被災地でも、家族の中で一番操作に弱い人に合わせてルールを作っている家庭の方が実用的でした。「大人はアプリで確認できるから大丈夫」ではなく、「この家族全員に通じるか」で見る方が現実的です。

■⑦ やってはいけない連絡の失敗は何か

一番避けたいのは、「必ず電話がつながる前提」で何度もかけ続けることです。

電話を繰り返しかけてもつながりにくい時は、時間だけでなく電池も減ります。総務省は、災害時に通話が集中することを前提に、171や災害用伝言板などの利用を案内しています。つまり、電話がだめなら別手段へ早く切り替えた方がよいということです。
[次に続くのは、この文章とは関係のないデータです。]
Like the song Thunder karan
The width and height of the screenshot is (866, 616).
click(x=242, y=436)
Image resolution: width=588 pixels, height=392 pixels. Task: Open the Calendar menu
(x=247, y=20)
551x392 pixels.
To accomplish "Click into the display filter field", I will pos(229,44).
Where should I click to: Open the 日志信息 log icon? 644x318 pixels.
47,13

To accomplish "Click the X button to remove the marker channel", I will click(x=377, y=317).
もう一つは、「家族なら何となく分かるだろう」とルールを決めないことです。災害時は普段の暗黙の了解が崩れやすいです。だから、連絡が取れない時ほど、事前に決めたルールの有無が効きます。連絡方法は、技術の問題だけでなく、家族内の約束の問題でもあります。

■⑧ 迷った時の判断基準

迷ったら、次の順番で考えてください。

「今、電話以外の手段へ切り替えるべきか」
「171や災害用伝言板の使い方は家族で共有されているか」
「連絡が取れなかった時の集合場所は決まっているか」
「家族の中で一番操作に弱い人にも通じるルールか」

この4つがそろっていれば、災害時の連絡方法としてはかなり実用的です。逆に、どれかが欠けていると、便利な連絡手段があっても実際には動きにくくなります。連絡方法は、「何を使うか」より「使えなかった時どうするか」まで決めておく方が強いです。

■まとめ

災害時の連絡方法で大切なのは、「つながる方法を探すこと」だけではなく、「つながらない前提で複数の手段を持つこと」です。総務省やNTTは、災害時には電話が集中してつながりにくくなるため、171や災害用伝言板の活用を案内しています。消防庁や首相官邸も、家族で連絡方法や落ち合う場所を決めておくことを勧めています。
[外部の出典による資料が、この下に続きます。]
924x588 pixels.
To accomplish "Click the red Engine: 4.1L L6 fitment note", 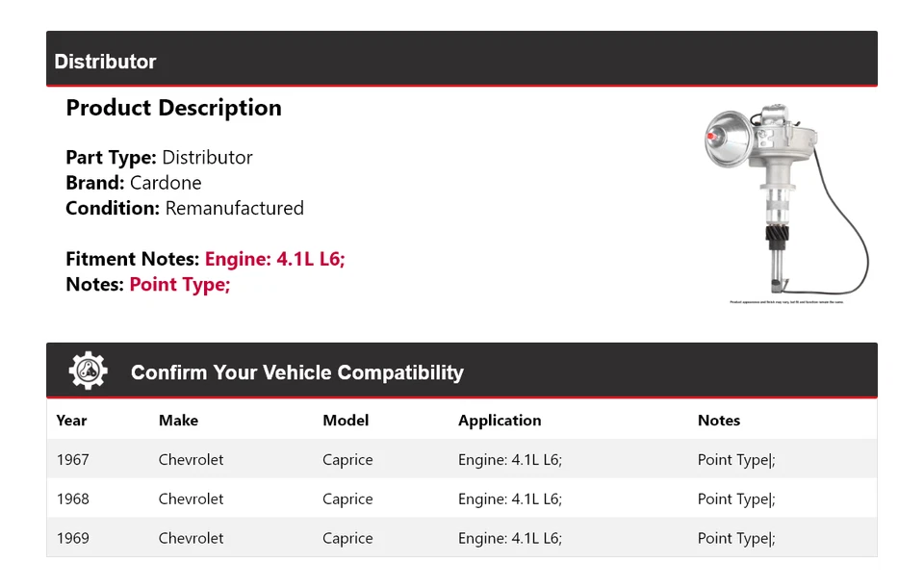I will [x=274, y=259].
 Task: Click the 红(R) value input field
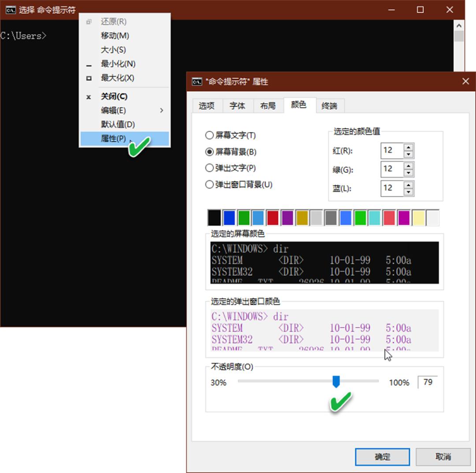(x=391, y=150)
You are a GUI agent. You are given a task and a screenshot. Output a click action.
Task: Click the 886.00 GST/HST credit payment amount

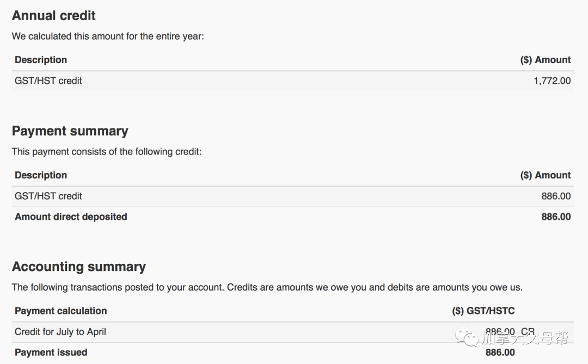pyautogui.click(x=556, y=196)
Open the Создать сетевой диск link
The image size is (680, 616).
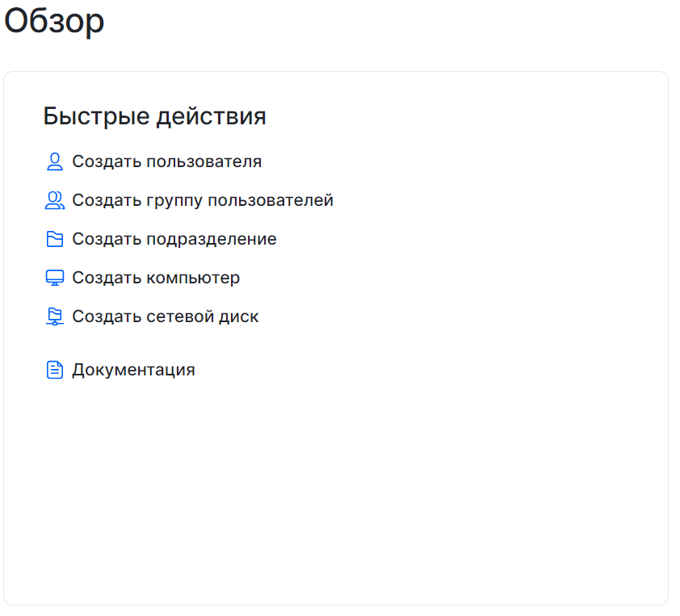166,316
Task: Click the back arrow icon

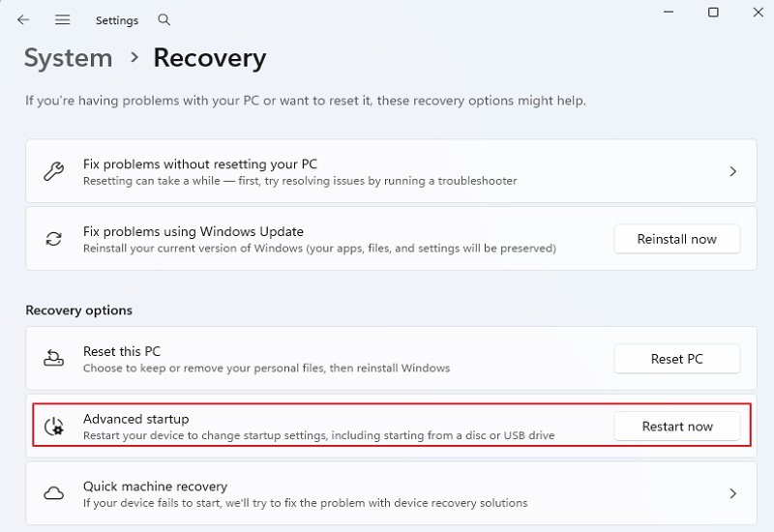Action: point(23,19)
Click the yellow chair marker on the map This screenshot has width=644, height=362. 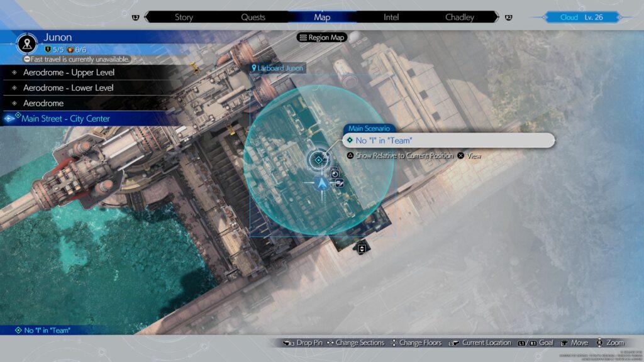[196, 68]
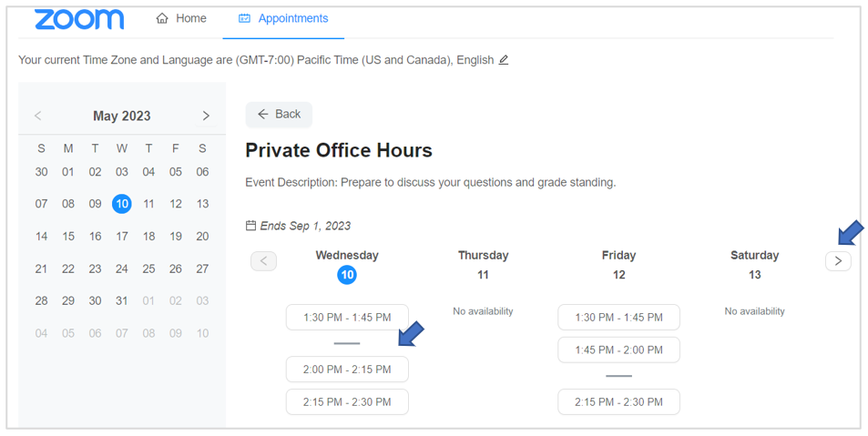The width and height of the screenshot is (868, 436).
Task: Pick May 31 in the mini calendar
Action: (x=122, y=301)
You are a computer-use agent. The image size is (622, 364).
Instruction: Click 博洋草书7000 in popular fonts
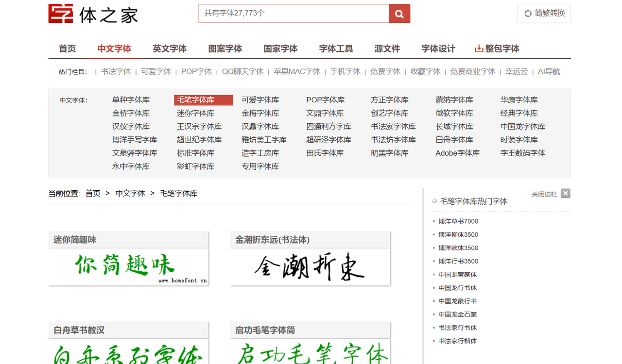click(458, 221)
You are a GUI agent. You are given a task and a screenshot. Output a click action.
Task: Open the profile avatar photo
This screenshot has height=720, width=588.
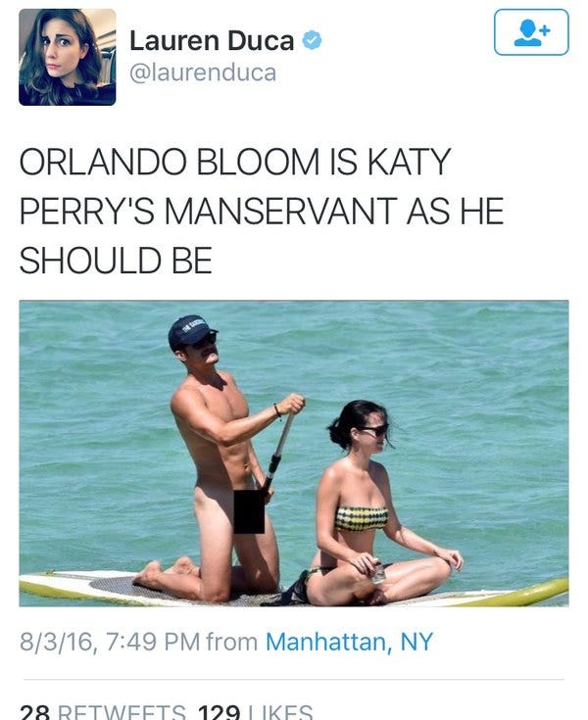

私なら、災害時の連絡方法で一番大事なのは「必ず連絡できる方法」より「連絡できなくても家族が迷わないこと」だと伝えます。被災地でも、通信手段そのものより、次にどう動くかが決まっている家庭の方が落ち着いていました。だからこそ、電話・171・伝言板・集合場所。この4つを家族でそろえておくのがおすすめです。